After the Village of the Workers we made our way to lunch at a restaurant overlooking the Nile and stopped along the way at the Colossi of Memmnon. After lunch I enjoyed my first speck of free time since the feluccas and took advantage of the rooftop pool at the hotel. Had a very relaxing afternoon of sunning, sleeping and packing for the train back to Cairo. Went to dinner at *looks embarrassed* McDonalds! It was SO good! By that time it had been about 8 weeks without truly North American food, so I savoured every bite of that delicious and oh-so-no-good-for me meal. Spent the evening relaxing with some of the ladies, and then had to say goodbye to my tour-mates: so sad! I made some pretty great friends on this trip and was very sad to have to leave them.
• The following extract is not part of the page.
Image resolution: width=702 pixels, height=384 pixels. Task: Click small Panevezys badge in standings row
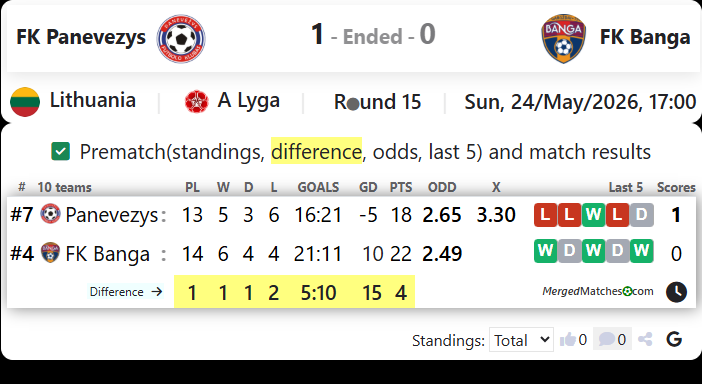point(50,213)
Hopped on the overnight train from Luxor back to Cairo at 11:15 pm and arrived in Cairo (late of course) at about 9 the next morning. Went straight to my hotel and spent pretty much the entire day writing in my journal, sleeping and eating. Travelling, though amazing, is exhausting, especially with so many early morning wake up calls . . . I needed sleep very very badly and was very very cranky. Yusef the Canadian Diplomat and I met up for dinner and a drink in the Zamalek neighbourhood (very nice and good food) and then I was off to Khan el Khalili for some last minute shopping before leaving the next morning for Athens.
Getting back to Greece was amazing!! As fantastic as Egypt was, it’s very nice to come ‘home’ to some sense of familiarity, where I can (haltingly at the best) read signs and understand what people are saying to me. After a few hours in the lovely Athens airport I took a short flight to Kefalonia and met Chris and Johnny at our dig assistant, Gioria’s, house. We had dinner, shared stories and finally hit the sack at about 2 am! The next morning we three took a cab back home to Poros and basically went straight to class – pottery washing.
An excellent vacation, never to be forgotten, never to be repeated.